Moreover, the study emphasizes that diets incorporating mangos are associated with higher Healthy Eating Index (HEI) scores, which are indicative of improved nutrition, particularly beneficial for women during pregnancy. The research underscores the importance of meeting the unique nutritional requirements of women who are trying to conceive, currently pregnant, or breastfeeding, as their diets often fall short in supplying necessary nutrients.

Health Benefits of Mangoes

Lead author Kristin Fulgoni emphasizes the significance of diet in preventing health conditions during pregnancy, citing gestational diabetes and hypertension as potential risks. Mangos, being rich in nutrients like fiber, folate, magnesium, potassium, and vitamin E, play a vital role in reducing the likelihood of such complications.

The study, drawing from a sizable sample of 16,744 women aged 15-44, assessed their dietary habits using the HEI, a validated measure of diet quality based on the 2020 Dietary Guidelines for Americans. Results showed a 16% higher HEI score among women incorporating mangos into their diets compared to those who did not.

Benefits of Mangoes

Key findings reveal substantial differences in nutrient intake between mango consumers and non-consumers.
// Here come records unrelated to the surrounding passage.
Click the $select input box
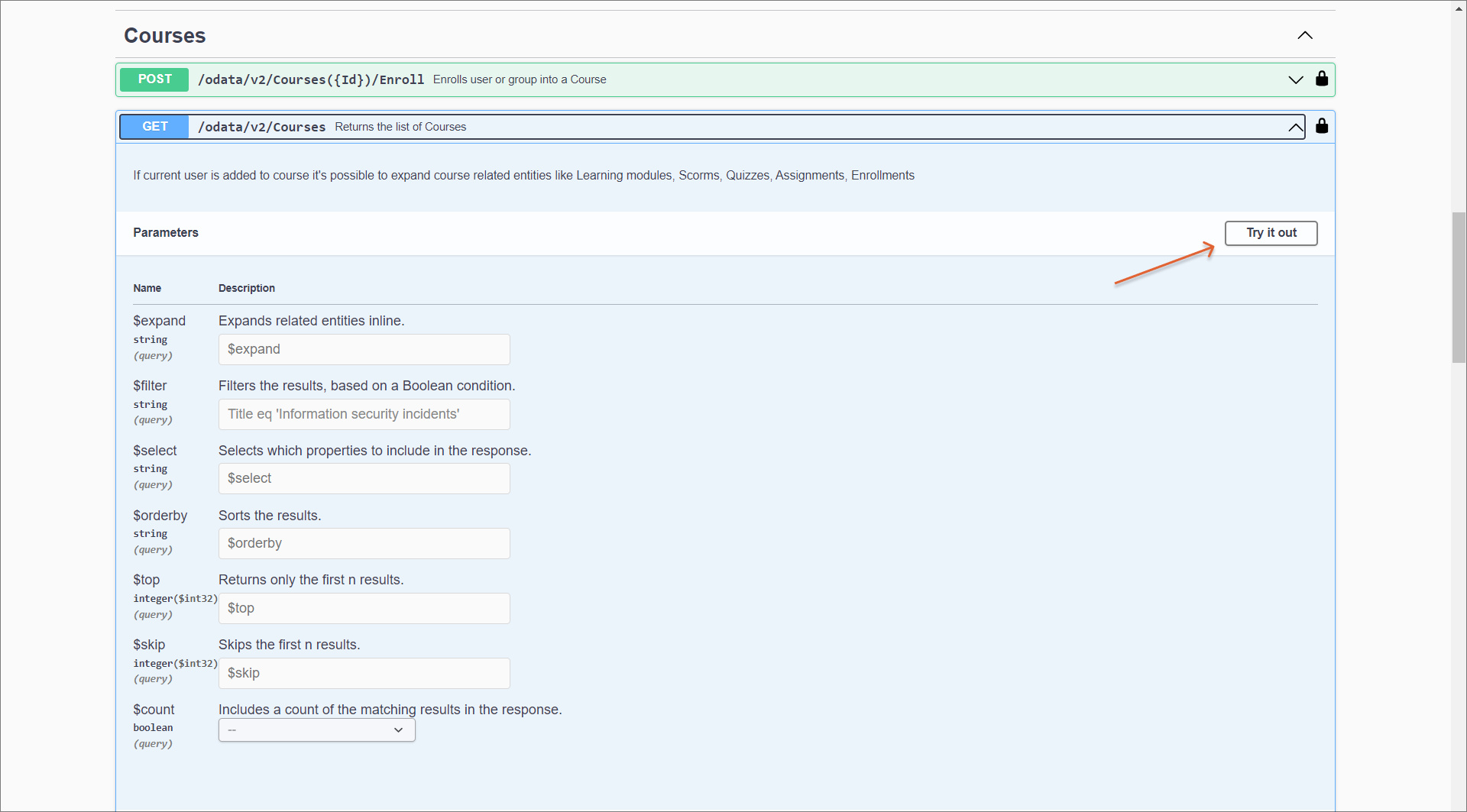 (x=364, y=478)
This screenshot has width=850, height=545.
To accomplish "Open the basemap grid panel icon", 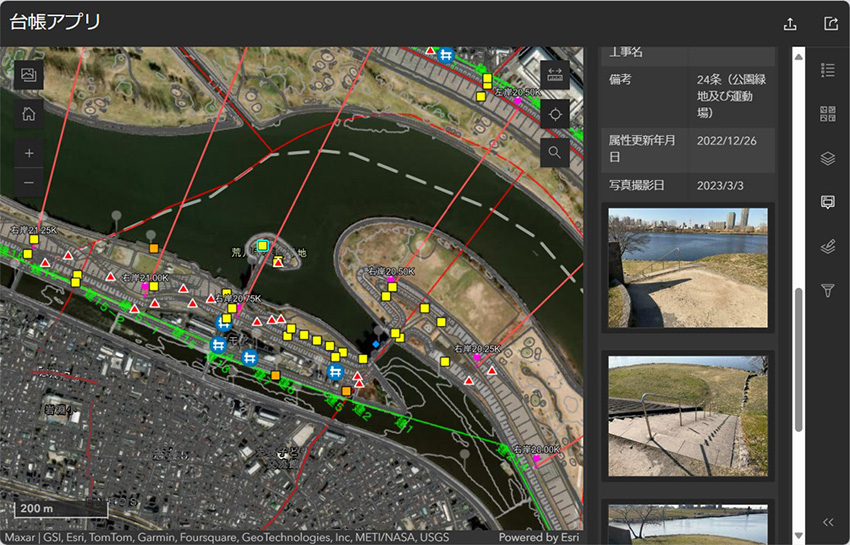I will point(827,114).
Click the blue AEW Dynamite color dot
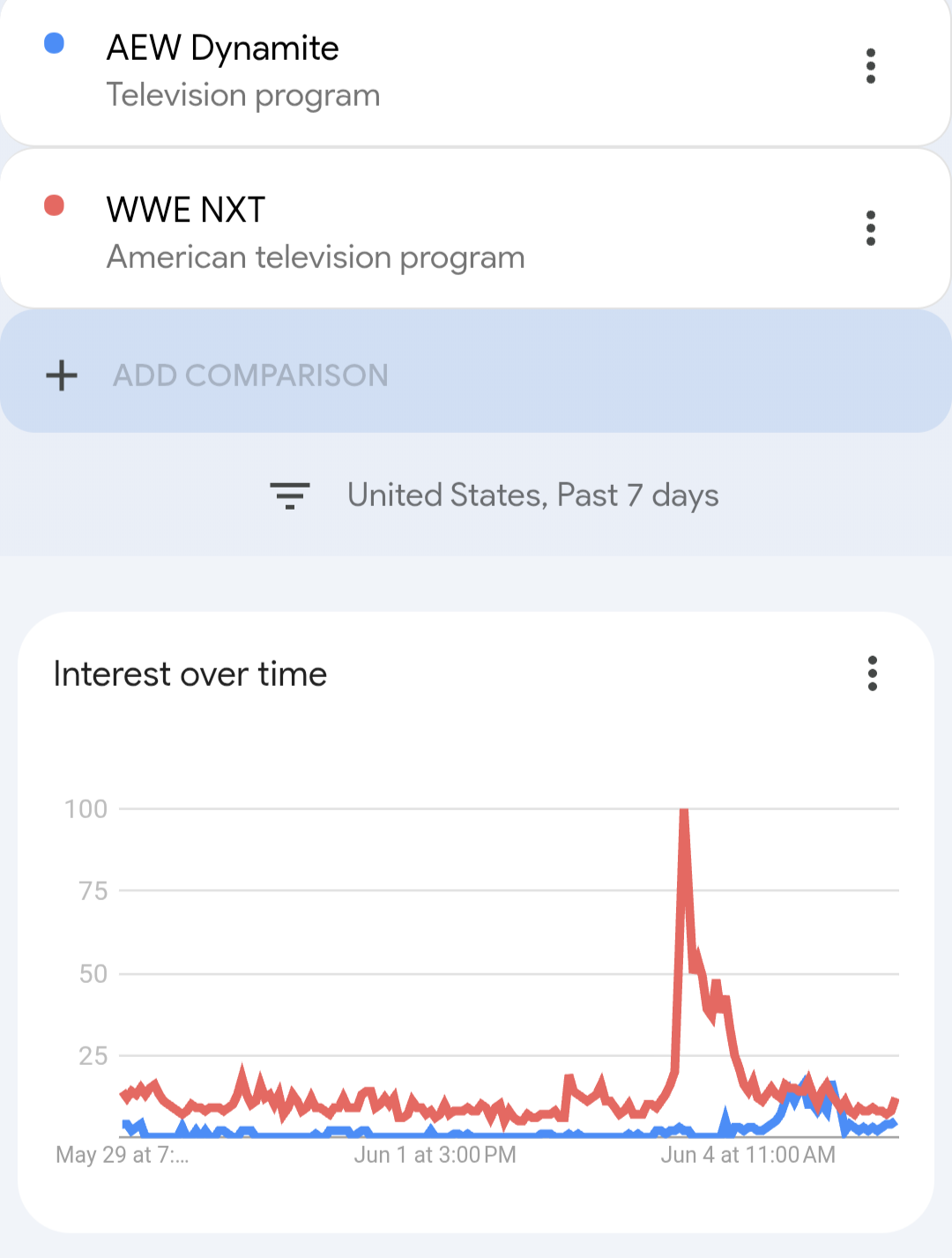The width and height of the screenshot is (952, 1258). (x=55, y=43)
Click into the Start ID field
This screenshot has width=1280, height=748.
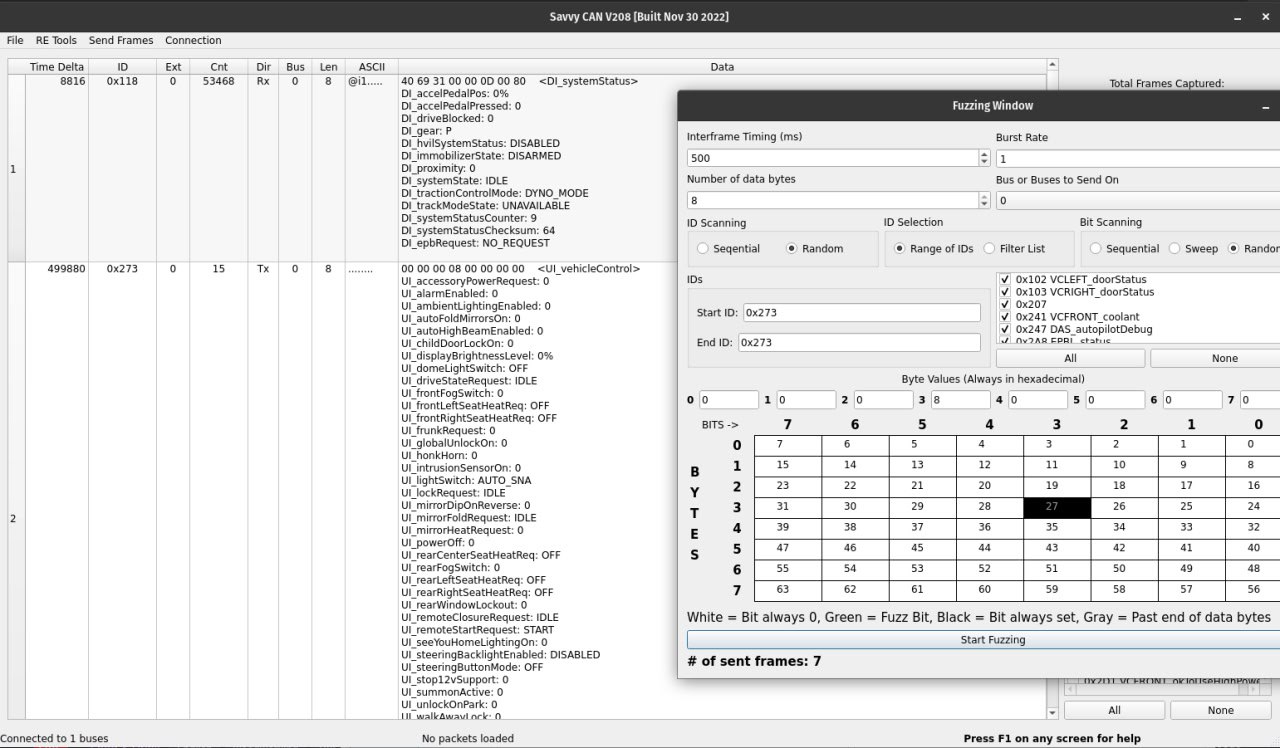click(860, 313)
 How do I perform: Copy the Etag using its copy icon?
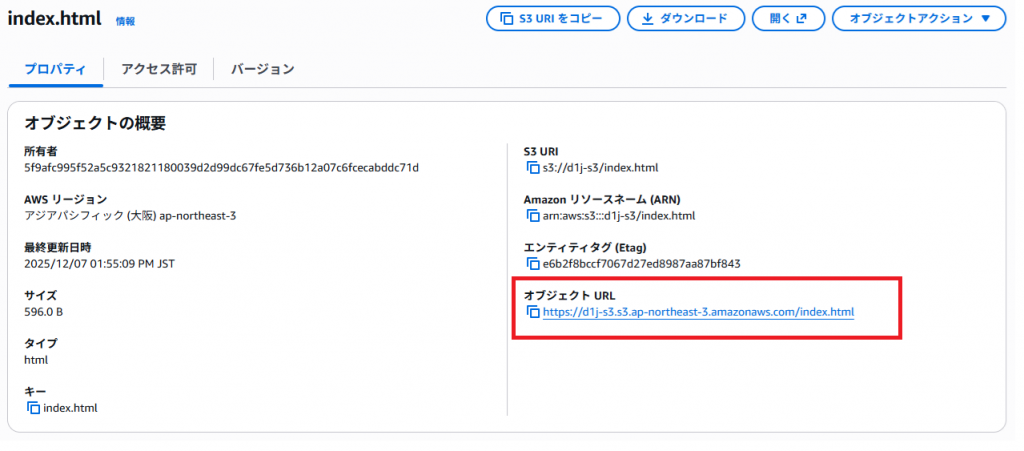tap(532, 264)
Mango consumers exhibited significantly higher consumption of essential nutrients such as vitamin C, fiber, vitamin E, folate, magnesium, and potassium, while also showing lower intake of undesirable nutrients like added sugars and saturated fats.
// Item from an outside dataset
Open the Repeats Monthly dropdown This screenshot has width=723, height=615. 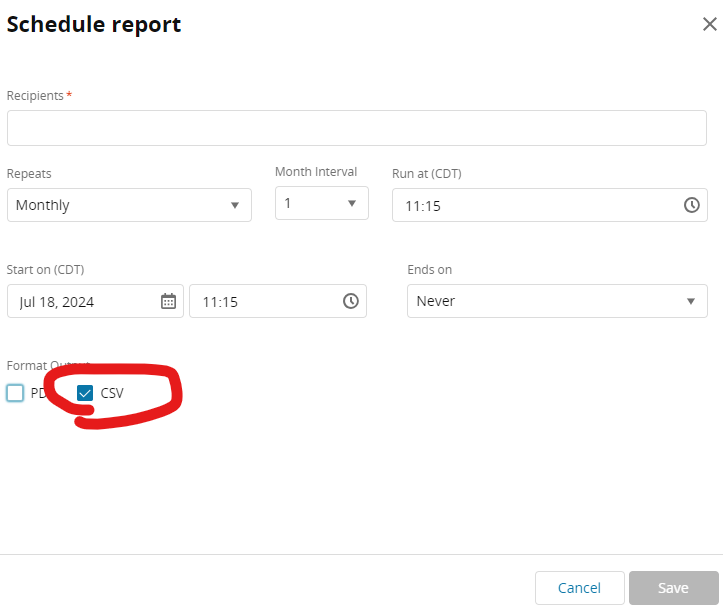129,205
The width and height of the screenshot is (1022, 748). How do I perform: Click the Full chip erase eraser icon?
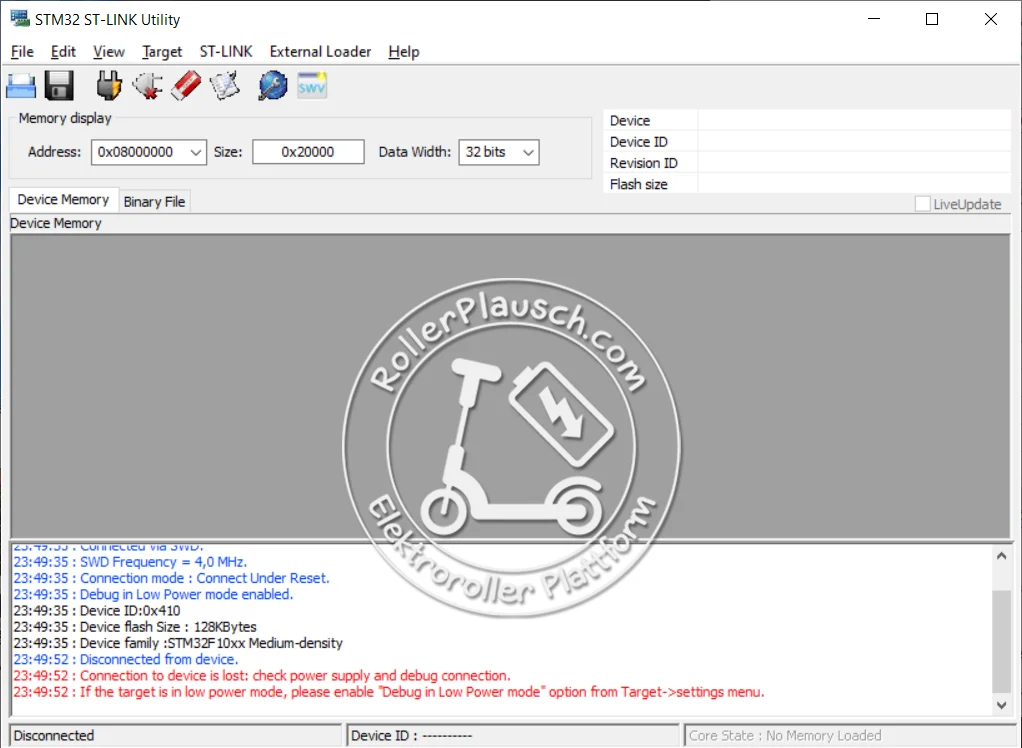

Additionally, the study included an analysis of older adults aged 60 and above, indicating similar positive associations between mango consumption and improved diet quality. Mango consumers in this age group demonstrated higher HEI scores, increased intake of fiber and vitamin C, and reduced intake of certain nutrients typically found in higher amounts in animal products.

The study acknowledges its limitations, including its observational nature, reliance on dietary recalls, and the relatively small percentage of the U.S. population consuming mangos. However, it underscores the growing body of evidence supporting the nutritional benefits of including mangos in diverse diets.

In conclusion, the study suggests that mangos can serve as an important component of a nutritious diet, contributing to improved nutrition equity and overall diet quality, particularly among women of childbearing age and older adults.